Had Pharoah had any real softening towards the fate of the Israelites, it would have showed in changed behavior past the immediate relief of the most recent plague.
YHWH only wanted his people out of Eqypt. Had Pharoah had the least intention of allowing the Israelites to leave, he could have held to any of his original negotiations with G-d. He did not, and he, and all his people suffered because of it.
YHWH gave us freewill, and the consequences that go with them. What he chooses not to do, is to force anyone into relationship with him.
Pharaoh had offered to let the Israelites go. It was God, not Pharaoh, who changed his mind. This was a direct interference with free will.
Boru
You realy need to read the entirety of the exchange from Exodus 5 onwards, and study what it was that Pharoah said, and then what he did. Pharoah never offered to let all the Israelites leave Eqypt, but only the men of Israel, holding their wives and children hostage for their return.
From Ex 7:8 onwards, it became a test of will, G-d showing his power, and Pharoah ignoring it, or pleading for clemency, promising to let the Israelites go, and then refusing to do so once the penalties were lifted. Pharoah was not exactly showing himself to be a man of his word.

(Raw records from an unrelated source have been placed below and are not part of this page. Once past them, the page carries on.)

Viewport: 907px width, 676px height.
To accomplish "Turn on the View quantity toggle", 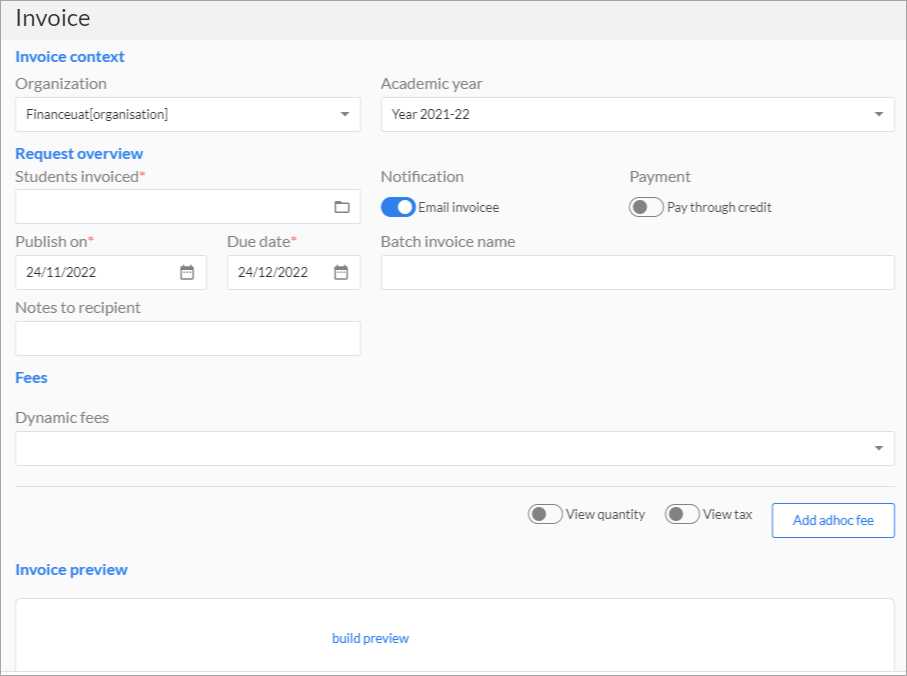I will tap(545, 514).
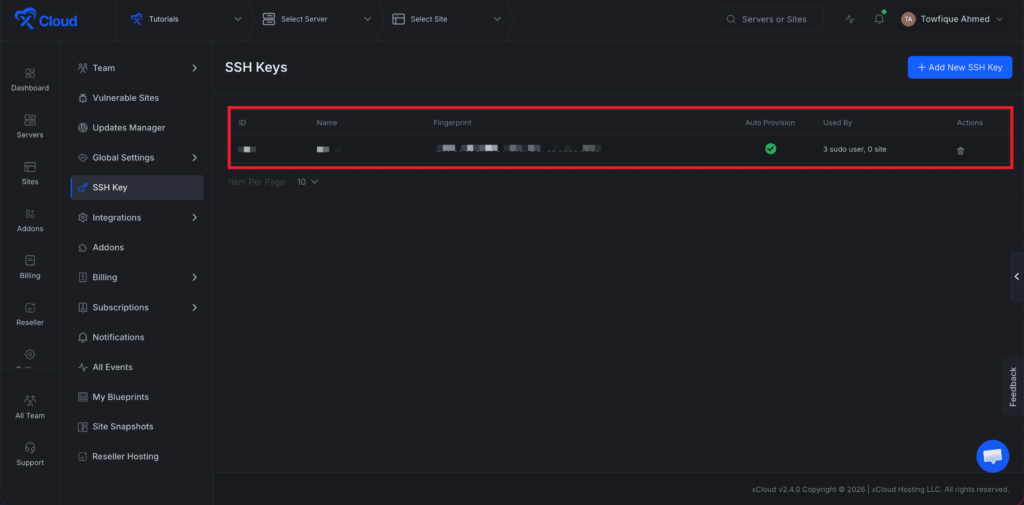Viewport: 1024px width, 505px height.
Task: Click the Support headset icon
Action: [x=30, y=454]
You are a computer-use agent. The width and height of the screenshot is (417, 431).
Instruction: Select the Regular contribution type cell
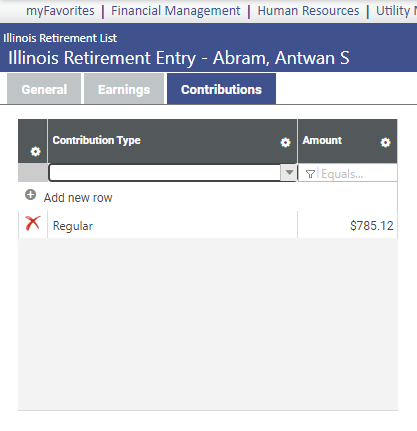coord(173,225)
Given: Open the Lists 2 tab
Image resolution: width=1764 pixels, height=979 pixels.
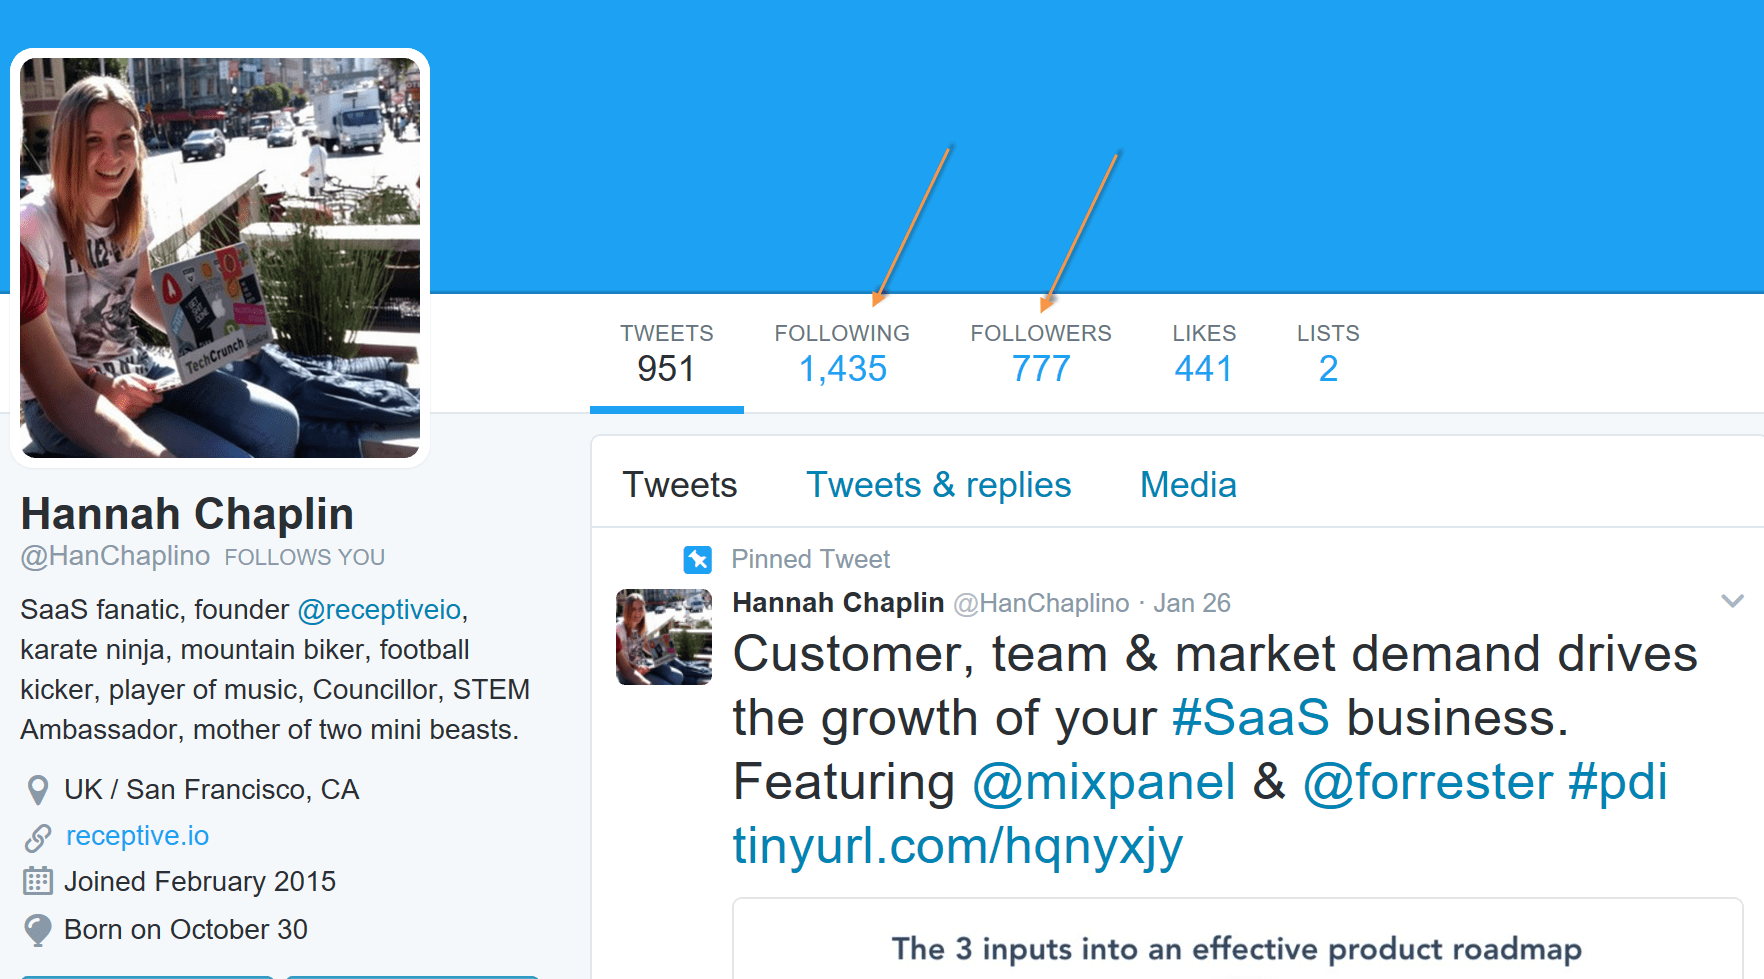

Did YHWH harden Pharoah's heart once the contest was on? Of course. He promised to do so. Did he make the Pharoah's heart hard to begin with? No.
During the first five plagues, Pharoah follows his own heart, and hardens it as he chooses. But in the last five plagues, God increases the hardness of Pharaoh’s already hard heart.
We can choose our own way, and suffer the consequences. If we continue to make poor choices, God eventually turns us over to our own nature.